Nontuberculous mycobacteria (NTM), ubiquitous in soil and water, usually infect immunocompromised persons. However, even healthy persons are susceptible to infection through percutaneous inoculation. Although 77% of NTM diseases manifest as primarily pulmonary illnesses,[1] NTM also infect skin, bones, joints, the lymphatic system, and soft tissue. NTM infections can have incubation periods that exceed 5 years,[2] often require prolonged treatment, and can lead to sepsis and death. Extrapulmonary NTM outbreaks have been reported in association with contaminated surgical gentian violet,[3] nail salon pedicures,[4] and tattoos received at tattoo parlors,[5] although few surveillance data have been available for estimating the public health burden of NTM.* On January 1, 2014, the Oregon Health Authority designated extrapulmonary NTM disease a reportable condition. To characterize extrapulmonary NTM infection, estimate resources required for surveillance, and assess the usefulness of surveillance in outbreak detection and investigation, 2014–2016 extrapulmonary NTM surveillance data were reviewed, and interviews with stakeholders were conducted. During 2014–2016, 134 extrapulmonary NTM cases (11 per 1 million persons per year) were reported in Oregon. The age distribution was bimodal, with highest incidence among persons aged <10 years (20 per 1 million persons per year) and persons aged 60–69 years (18 per 1 million persons per year). The most frequently reported predisposing factors (occurring within 14–70 days of symptom onset) were soil exposure (41/98; 42%), immunocompromised condition (42/124; 34%), and surgery (32/120; 27%). Overall, 43 (33%) patients were hospitalized, 18 (15%) developed sepsis, and one (0.7%) died.
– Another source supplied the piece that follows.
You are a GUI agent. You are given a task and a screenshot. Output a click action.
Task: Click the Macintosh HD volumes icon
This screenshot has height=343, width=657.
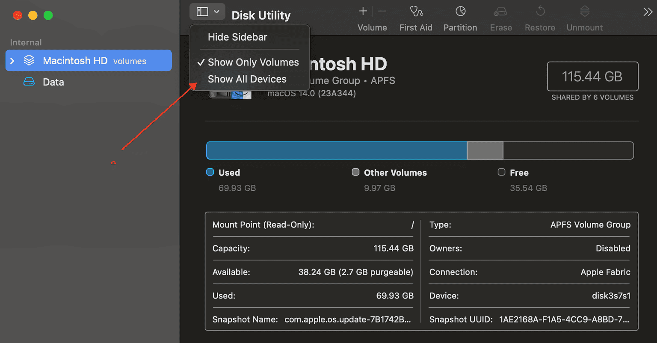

Surveillance detected or helped to control two outbreaks at low cost. Jurisdictions interested in implementing extrapulmonary NTM surveillance can use the Council of State and Territorial Epidemiologists (CSTE) standardized case definition[6] for extrapulmonary NTM reporting or investigative guidelines maintained by the Oregon Health Authority.[7]

In Oregon, electronic laboratory reports of reportable diseases are uploaded daily to the statewide communicable disease database, the Oregon Public Health Epidemiologists' User System (Orpheus). Staff members from the patients' local public health jurisdiction investigate extrapulmonary NTM cases by collecting clinical data and information on any predisposing factors occurring during the 14–70 days preceding symptom onset from medical charts and patient interviews, then enter the data into Orpheus. An epidemiologist reviews case data for quality and completeness and generates annual state infectious disease epidemiology reports. The Oregon Health Authority does not require laboratories to retain extrapulmonary NTM isolates.

For this analysis, a case of extrapulmonary NTM was defined (according to Oregon Health Authority investigative guidelines at the time) as a culture-confirmed extrapulmonary NTM infection involving skin or soft tissue from a wound or abscess, lymphatic tissue, urine, or other normally sterile site (e.g., blood or spinal fluid), in an Oregon resident, with the first specimen collected during January 1, 2014–December 31, 2016, and extrapulmonary NTM symptom onset after December 31, 2012. Cultures that were positive only for Mycobacterium gordonae, a common environmental contaminant, were excluded. Patient demographics and predisposing factors (prespecified by literature review and expert opinion) were described, and incidence was calculated using 2014–2016 Oregon population estimates from the Portland State University Population Research Center. Resource requirement estimates were developed through interviews with stakeholders, including the Oregon Health Authority epidemiologist whose assignments include extrapulmonary NTM surveillance, the informatics programmer, and three local public health nurses who estimated public health personnel time to perform extrapulmonary NTM surveillance. The utility assessment consisted of a review of how extrapulmonary NTM surveillance data were used to identify or investigate outbreaks.